Thursday, December 2, 2010

Book Recommendations for the older crowd, Part I

John Calvin in his study

I used to trust people who said to me: "Oh, that movie/book is fine -- there's nothing objectionable in it at all." To my dismay, this was often not the case. I have come to realize that, even for Christians, the bars are set in different places for what is allowable and what is objectionable. This moves me to apologize if I have listed a book with which you would disagree in either content or perspective. Please, allow your own discernment to hold sway. As my Granny would say, "Use your sanctified gumption!"

We are each responsible before God to make intelligent, discerning decisions in all areas of life. I, as well as many of these authors, are still "sinners, saved by grace," struggling against our own ingrained sinful attitudes and perspectives; and, even with my best efforts, I will sometimes err on one side or the other -- either omitting something flawed that is otherwise worthy or including something that falls beneath the biblical standard: "Whatever is true, honorable, right, pure, lovely and of good repute. If there is any excellence and if anything worthy of praise, dwell on these things." Phil. 4:8 ASV, paraphrased

Some of you may wonder why I haven't included books by C. S. Lewis and J.R.R. Tolkien. Their writings had a profound influence for good on me as a young reader. I took a mini-semester course called "The Inklings" in college in which we examined the writings of Lewis, Tolkien and Williams, the prominent members of this literary society of friends. I am very aware that many of my readers have problems with reading about wizards, witches and magic which dominate much of the writings of these incredibly gifted authors. Does that mean that I won't read some of their writings?
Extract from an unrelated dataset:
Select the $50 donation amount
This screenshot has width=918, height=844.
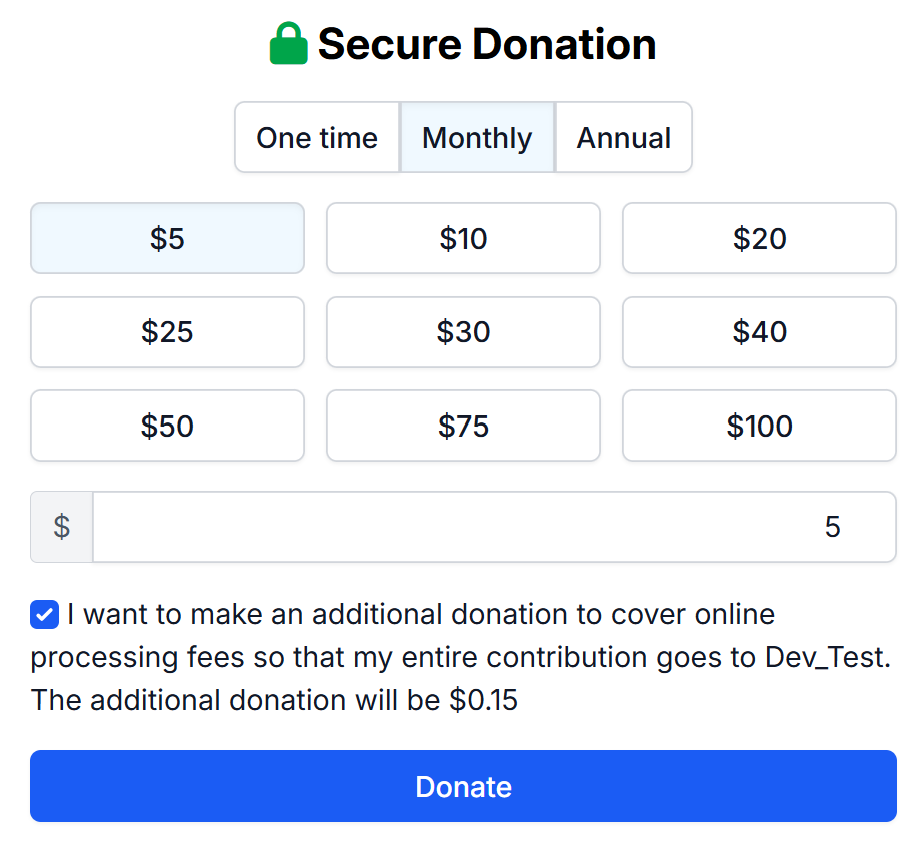[167, 426]
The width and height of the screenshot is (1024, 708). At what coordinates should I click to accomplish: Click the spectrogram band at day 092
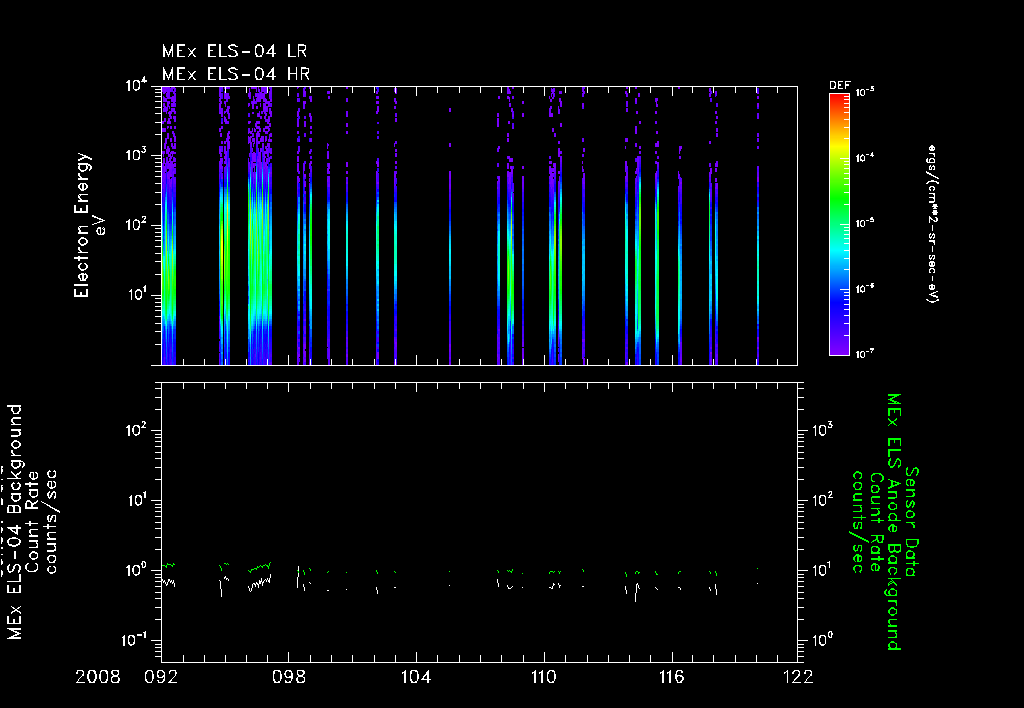tap(168, 225)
No, I have read and enjoyed many of their books (not all are my favorites but were enjoyable when I read them). I believe I understand their philosophies, having studied their lives and what influenced them and why they wrote as they did. I don't share many of the ideas which they embraced nor would I include the occult in my writing; but I don't believe I am sinning when I read their writings with a critical attitude. I know that sifting what they wrote through the grid of biblical analysis as I read is necessary as I seek the honor the Lord in this area. However, I would not recommend these or any book of this genre to immature readers who have yet to develop the 'grid' necessary to sufficiently discern good from evil.

Although the biblical standards are clear, in my opinion, these decisions fall in the area of 'Christian liberty' where we must each be responsible before God and apply wisdom. No matter what you are reading -- whether Lewis, Calvin or Morecraft -- you are responsible as a Christian reader to 'rightly divide the word of truth.' You must always wear the 'spectacles' of Biblical discernment. You are responsible, before God, for everything you do -- every minute of time, every thought, every 'idle' word. I believe it is entirely possible to read an imperfect book or story and separate the wheat from the chaff. The problem with doing this, however, especially for the young or immature reader, is that the written word can be even more seductive than the silver screen. Let the reader beware!
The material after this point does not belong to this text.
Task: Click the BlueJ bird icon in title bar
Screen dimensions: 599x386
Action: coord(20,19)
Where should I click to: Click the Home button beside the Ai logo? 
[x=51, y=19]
My 'disclaimer' stretches in both directions. I apologize ahead of time for leaving out some of your favorites as well as including some you may not prefer -- let me know what they are and why you like or dislike them. Please don't include the following in your 'like' list:

*soupy romances that claim to be 'Christian'

*poorly-written books, stories or any sloppily-written work that claims to be 'Christian'

*books full of images or language that portrays sin as 'fun' or glorifies evil

*articles, essays, stories or other writings that are inaccurate in their depictions of real-life characters or events, when real history is involved.

I realize some books I recommend, including my 'list-maker books,' may not match up to your personal criteria. I hope we can meet on 'middle ground' here and decide for ourselves whether we will read these books. I have attempted to list books that have a basic Christian principle behind or underlying them -- whether the writer was a proponent of Christianity or not -- and that are well-written, to one extent or another. Thank you for understanding my dilemma. As with all things in this fallen world, there are no perfect books since all are written by sinful men and women. I hope you will develop a Christian 'grid' that is based on 'thus saith the Lord' through which you sift and sort all that you read and write.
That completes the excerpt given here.